Cloning and characterization of mouse 5′-AMP-activated protein kinase γ3 subunit

Naturally occurring mutations in the regulatory γ-subunit of 5′-AMP-activated protein kinase (AMPK) can result in pronounced pathological changes that may stem from increases in muscle glycogen levels, making it critical to understand the role(s) of the γ-subunit in AMPK function. In this study we cloned the mouse AMPKγ3 subunit and revealed that there are two transcription start sites, which result in a long form, γ3L (AF525500) and a short form, γ3S (AF525501). AMPKγ3L is the predominant form in mouse and is specifically expressed in mouse skeletal muscle at the protein level.
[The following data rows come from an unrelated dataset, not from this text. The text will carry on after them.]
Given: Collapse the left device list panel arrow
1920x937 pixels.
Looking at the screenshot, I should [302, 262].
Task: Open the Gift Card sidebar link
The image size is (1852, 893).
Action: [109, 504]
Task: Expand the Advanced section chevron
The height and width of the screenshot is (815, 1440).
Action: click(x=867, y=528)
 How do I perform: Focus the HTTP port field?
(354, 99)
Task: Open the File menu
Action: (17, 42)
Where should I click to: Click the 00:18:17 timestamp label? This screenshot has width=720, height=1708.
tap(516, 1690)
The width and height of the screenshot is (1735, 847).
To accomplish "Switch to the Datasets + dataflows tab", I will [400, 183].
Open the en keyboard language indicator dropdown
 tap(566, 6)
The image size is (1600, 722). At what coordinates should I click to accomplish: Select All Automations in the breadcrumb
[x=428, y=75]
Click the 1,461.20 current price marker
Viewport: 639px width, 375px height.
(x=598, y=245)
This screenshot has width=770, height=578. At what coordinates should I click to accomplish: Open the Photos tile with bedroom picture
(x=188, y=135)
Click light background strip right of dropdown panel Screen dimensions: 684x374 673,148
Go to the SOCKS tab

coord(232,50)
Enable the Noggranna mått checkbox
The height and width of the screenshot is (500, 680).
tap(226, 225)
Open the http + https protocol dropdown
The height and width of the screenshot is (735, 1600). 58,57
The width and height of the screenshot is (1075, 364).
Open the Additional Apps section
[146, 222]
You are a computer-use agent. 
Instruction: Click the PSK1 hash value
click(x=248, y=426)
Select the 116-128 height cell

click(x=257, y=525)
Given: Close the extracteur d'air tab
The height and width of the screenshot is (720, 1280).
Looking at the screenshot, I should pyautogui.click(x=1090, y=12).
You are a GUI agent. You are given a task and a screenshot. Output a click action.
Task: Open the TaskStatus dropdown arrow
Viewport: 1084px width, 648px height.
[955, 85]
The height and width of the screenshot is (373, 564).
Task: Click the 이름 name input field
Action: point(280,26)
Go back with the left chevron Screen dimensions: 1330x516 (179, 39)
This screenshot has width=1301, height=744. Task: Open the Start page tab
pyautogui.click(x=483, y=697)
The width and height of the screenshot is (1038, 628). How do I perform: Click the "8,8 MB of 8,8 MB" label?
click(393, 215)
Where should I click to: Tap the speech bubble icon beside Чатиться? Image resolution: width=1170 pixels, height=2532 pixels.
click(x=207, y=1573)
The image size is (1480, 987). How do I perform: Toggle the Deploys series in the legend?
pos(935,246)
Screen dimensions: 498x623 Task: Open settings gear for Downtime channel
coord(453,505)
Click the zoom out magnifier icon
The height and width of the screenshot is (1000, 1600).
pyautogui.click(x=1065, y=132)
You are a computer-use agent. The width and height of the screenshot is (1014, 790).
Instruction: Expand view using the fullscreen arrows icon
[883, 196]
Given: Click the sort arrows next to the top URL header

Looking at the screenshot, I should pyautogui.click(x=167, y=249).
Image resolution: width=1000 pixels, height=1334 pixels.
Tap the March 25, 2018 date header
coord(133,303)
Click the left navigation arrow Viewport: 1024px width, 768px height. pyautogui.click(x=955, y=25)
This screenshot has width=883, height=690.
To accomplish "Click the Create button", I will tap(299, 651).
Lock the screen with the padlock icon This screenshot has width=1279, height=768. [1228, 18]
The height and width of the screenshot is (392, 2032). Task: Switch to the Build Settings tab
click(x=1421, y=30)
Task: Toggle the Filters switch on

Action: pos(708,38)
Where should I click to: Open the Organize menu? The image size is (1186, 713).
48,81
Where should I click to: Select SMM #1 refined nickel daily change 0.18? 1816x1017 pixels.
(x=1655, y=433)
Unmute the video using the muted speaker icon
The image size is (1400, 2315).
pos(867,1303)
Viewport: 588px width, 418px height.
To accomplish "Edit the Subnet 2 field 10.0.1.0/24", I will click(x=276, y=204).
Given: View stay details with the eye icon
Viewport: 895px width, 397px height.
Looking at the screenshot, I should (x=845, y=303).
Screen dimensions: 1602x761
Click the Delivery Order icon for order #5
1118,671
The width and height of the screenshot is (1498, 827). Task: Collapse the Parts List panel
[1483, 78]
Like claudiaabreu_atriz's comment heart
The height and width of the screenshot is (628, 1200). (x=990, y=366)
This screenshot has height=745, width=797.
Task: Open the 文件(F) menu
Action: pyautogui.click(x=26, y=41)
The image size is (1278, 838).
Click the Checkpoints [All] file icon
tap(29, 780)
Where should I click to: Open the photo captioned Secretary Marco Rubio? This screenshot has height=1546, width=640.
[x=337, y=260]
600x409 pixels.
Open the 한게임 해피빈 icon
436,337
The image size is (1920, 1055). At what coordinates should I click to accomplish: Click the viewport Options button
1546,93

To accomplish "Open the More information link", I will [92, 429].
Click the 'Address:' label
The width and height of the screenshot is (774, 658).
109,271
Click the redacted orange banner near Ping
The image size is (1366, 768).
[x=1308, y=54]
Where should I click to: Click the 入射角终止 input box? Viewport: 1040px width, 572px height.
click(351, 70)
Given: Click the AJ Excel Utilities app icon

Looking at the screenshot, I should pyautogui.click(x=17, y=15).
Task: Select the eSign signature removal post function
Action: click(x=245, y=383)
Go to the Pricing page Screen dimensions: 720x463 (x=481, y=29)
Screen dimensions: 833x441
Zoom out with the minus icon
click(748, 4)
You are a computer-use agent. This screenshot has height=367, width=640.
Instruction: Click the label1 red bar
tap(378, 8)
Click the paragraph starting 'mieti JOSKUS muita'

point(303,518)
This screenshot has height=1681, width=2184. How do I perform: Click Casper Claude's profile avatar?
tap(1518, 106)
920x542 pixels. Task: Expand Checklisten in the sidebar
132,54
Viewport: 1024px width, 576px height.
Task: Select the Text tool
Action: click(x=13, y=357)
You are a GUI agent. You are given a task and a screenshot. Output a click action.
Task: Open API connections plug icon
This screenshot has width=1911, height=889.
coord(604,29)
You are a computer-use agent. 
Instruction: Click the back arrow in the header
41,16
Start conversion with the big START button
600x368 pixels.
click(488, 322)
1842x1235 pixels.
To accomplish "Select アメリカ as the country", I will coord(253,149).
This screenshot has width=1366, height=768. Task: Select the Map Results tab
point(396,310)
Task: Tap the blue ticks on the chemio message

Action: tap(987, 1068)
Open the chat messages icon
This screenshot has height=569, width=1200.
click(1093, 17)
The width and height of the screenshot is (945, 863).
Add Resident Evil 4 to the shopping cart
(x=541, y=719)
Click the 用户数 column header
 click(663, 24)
In skeletal muscle, AMPKγ3 shows higher levels of expression in fast-twitch white glycolytic muscle (type IIb) compared with fast-twitch red oxidative glycolytic muscle (type IIa), whereas γ3 is undetectable in soleus muscle, a slow-twitch oxidative muscle with predominantly type I fibers. AMPKγ3 can coimmunoprecipititate with both α and β AMPK subunits. Overexpression of γ3S and γ3L in mouse tibialis anterior muscle in vivo has no effect on α1 and α2 subunit expression and does not alter AMPKα2 catalytic activity. However, γ3S and γ3L overexpression significantly increases AMPKα1 phosphorylation and activity by ∼50%. The increase in AMPKα1 activity is not associated with alterations in glycogen accumulation or glycogen synthase expression. In conclusion, the γ3 subunit of AMPK is highly expressed in fast-twitch glycolytic skeletal muscle, and wild-type γ3 functions in the regulation of α1 catalytic activity, but it is not associated with changes in muscle glycogen concentrations.